[Screenshot grounding data]
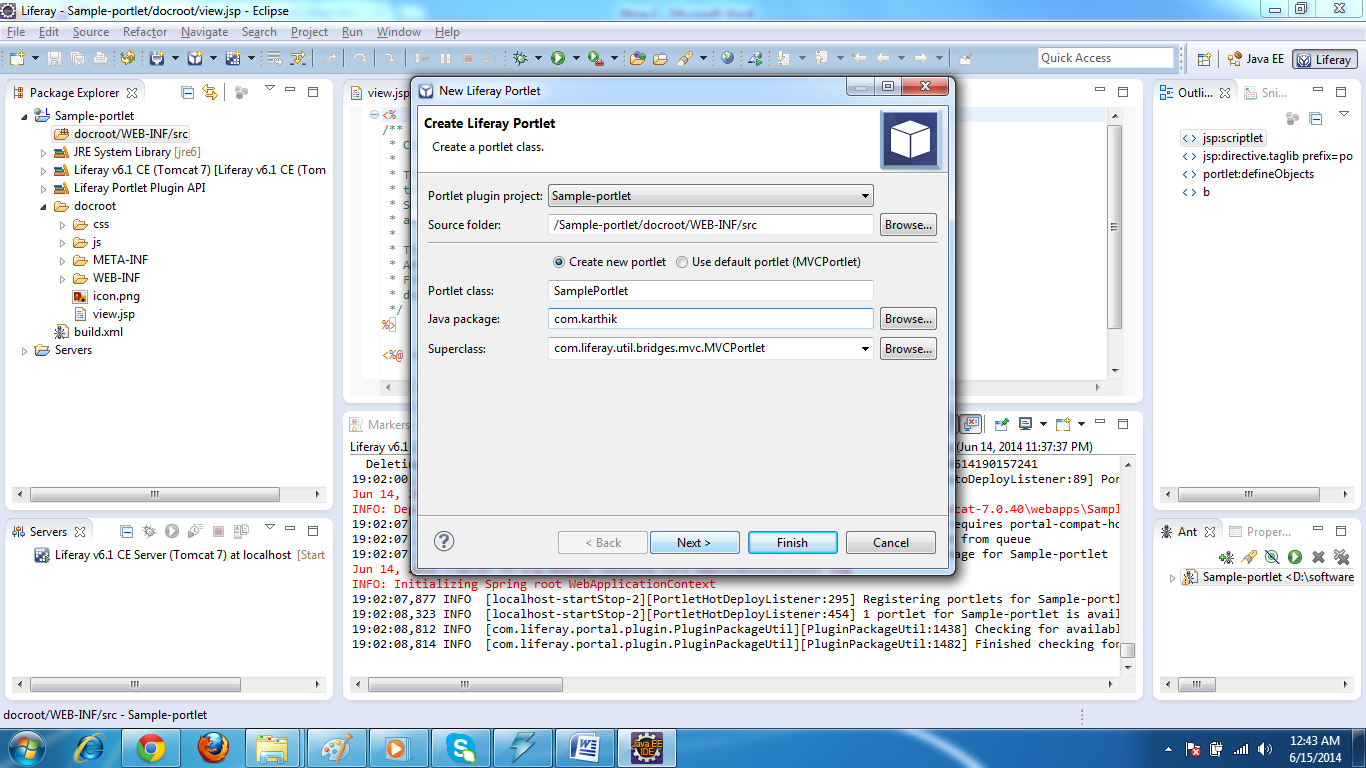1366x768 pixels.
Task: Open the Project menu
Action: click(309, 31)
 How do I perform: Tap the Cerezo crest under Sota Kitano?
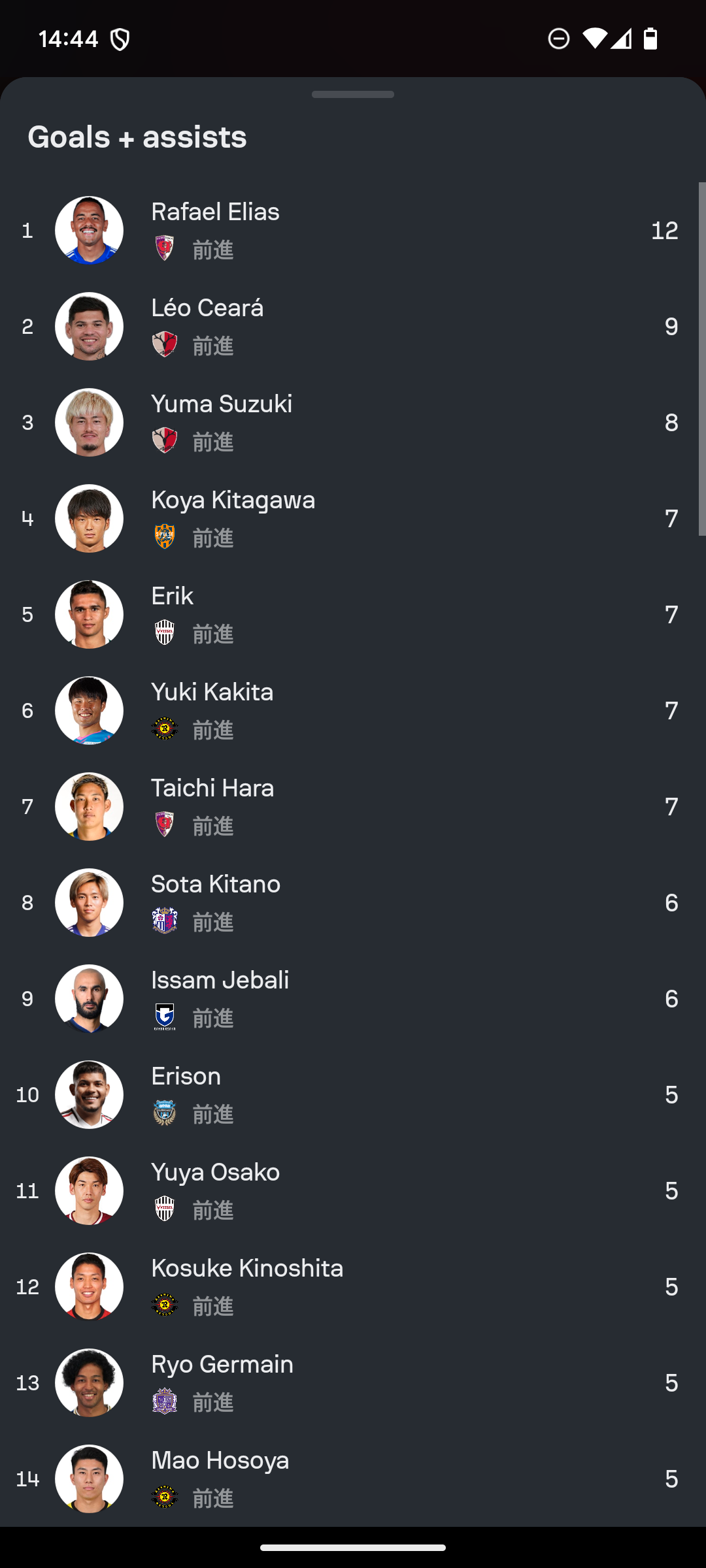[165, 921]
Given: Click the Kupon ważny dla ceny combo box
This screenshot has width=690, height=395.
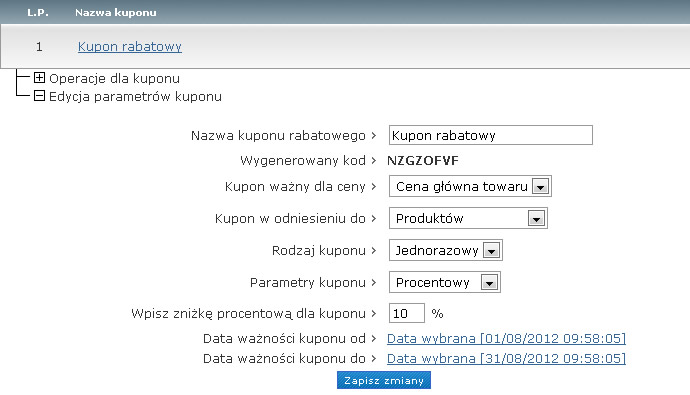Looking at the screenshot, I should click(x=470, y=187).
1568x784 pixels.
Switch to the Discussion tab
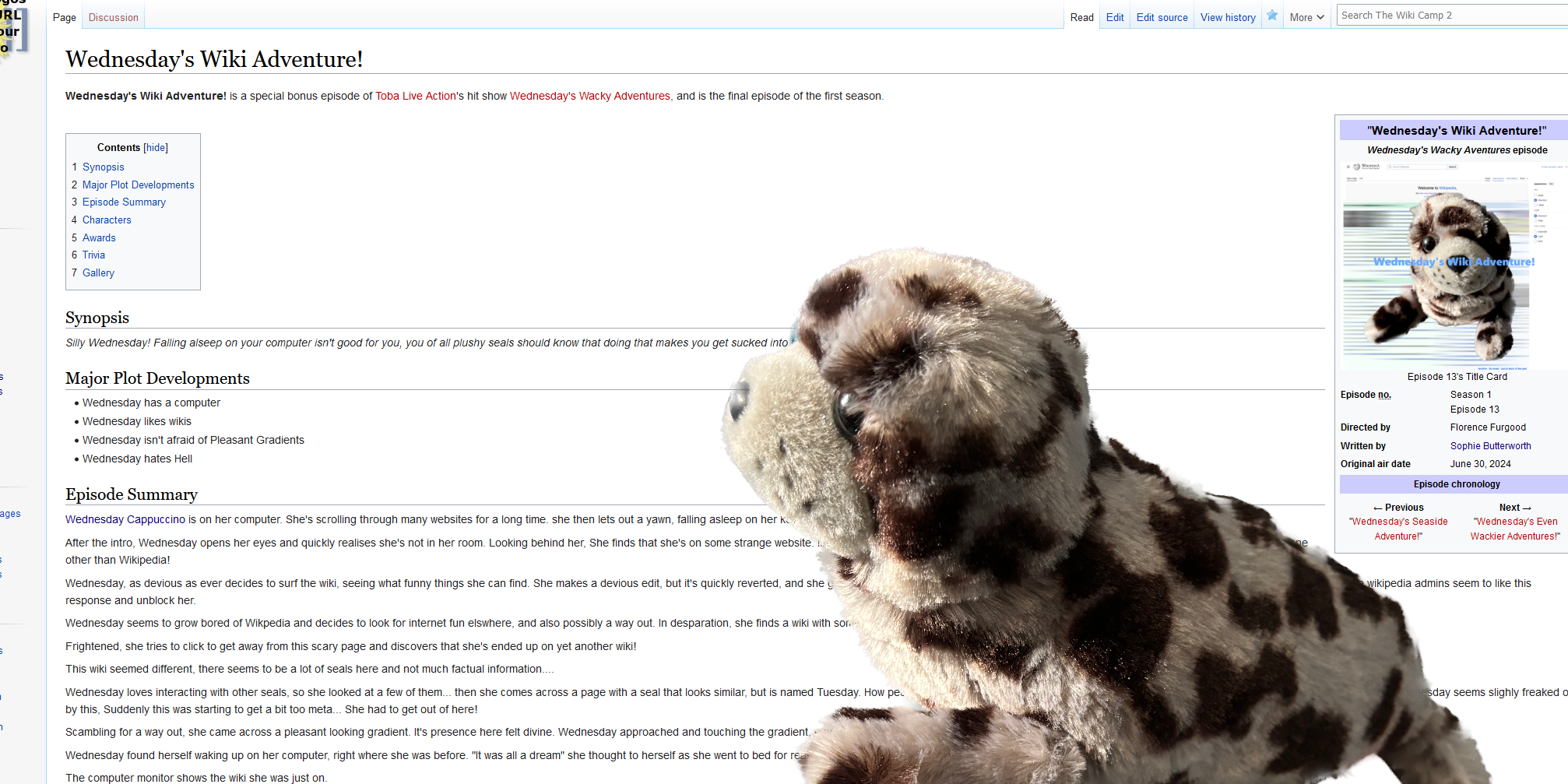tap(113, 17)
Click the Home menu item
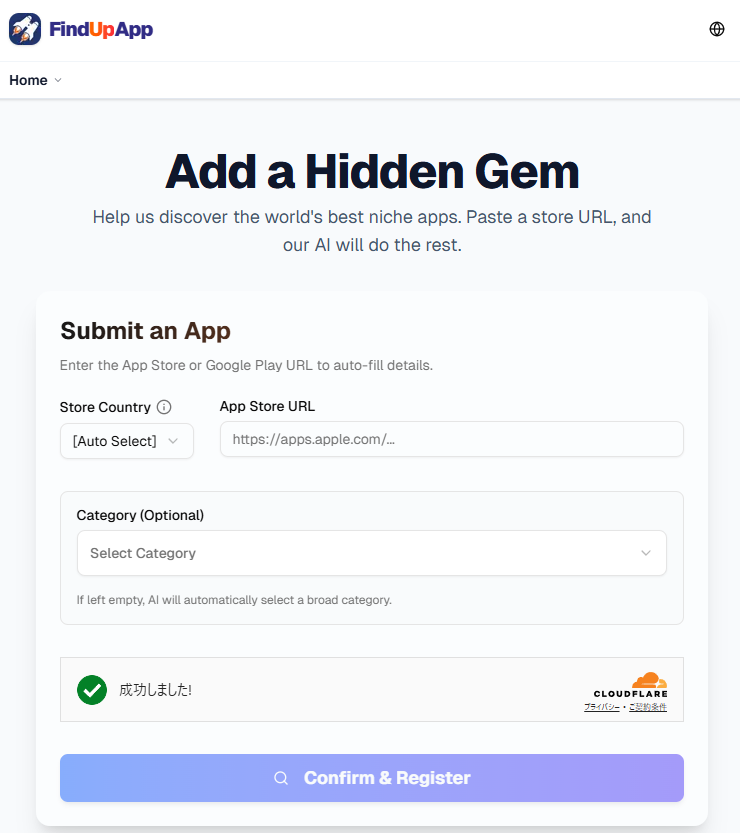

Problem description: Print, exactly and only, the lines running from the line with "1568x784 pixels." through the last line of the data, including both. Skip any picture.

Task answer:
1568x784 pixels.
Switch to the Discussion tab
tap(113, 17)
Click the Home menu item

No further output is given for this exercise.